> PETUNJUK LATIHAN:
Ubah bagian entri di bawah, mulai dari baris yang memuat "Given: Collapse the 不实施影响 section" sampai baris terakhir entri, menjadi daftar bernomor tanpa baris kosong. Kerjakan bagian itu saja.

>>>

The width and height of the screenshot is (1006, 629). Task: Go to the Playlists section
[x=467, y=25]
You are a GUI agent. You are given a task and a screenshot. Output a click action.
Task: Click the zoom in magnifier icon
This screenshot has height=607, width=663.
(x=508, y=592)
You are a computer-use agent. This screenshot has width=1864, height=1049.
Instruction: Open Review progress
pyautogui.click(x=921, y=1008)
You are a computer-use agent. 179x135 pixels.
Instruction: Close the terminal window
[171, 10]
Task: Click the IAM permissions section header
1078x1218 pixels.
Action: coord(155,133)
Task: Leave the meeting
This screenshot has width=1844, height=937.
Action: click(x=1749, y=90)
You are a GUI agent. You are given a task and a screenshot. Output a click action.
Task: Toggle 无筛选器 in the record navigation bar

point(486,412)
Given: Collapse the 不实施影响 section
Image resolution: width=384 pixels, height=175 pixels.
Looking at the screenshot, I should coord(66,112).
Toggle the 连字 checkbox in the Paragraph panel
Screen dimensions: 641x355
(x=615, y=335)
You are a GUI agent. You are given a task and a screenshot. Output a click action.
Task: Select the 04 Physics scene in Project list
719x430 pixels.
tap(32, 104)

<<<

> JAWABAN SOAL:
1. Given: Collapse the 不实施影响 section
2. Image resolution: width=384 pixels, height=175 pixels.
3. Looking at the screenshot, I should coord(66,112).
4. Toggle the 连字 checkbox in the Paragraph panel
5. Screen dimensions: 641x355
6. (x=615, y=335)
7. You are a GUI agent. You are given a task and a screenshot. Output a click action.
8. Task: Select the 04 Physics scene in Project list
9. 719x430 pixels.
10. tap(32, 104)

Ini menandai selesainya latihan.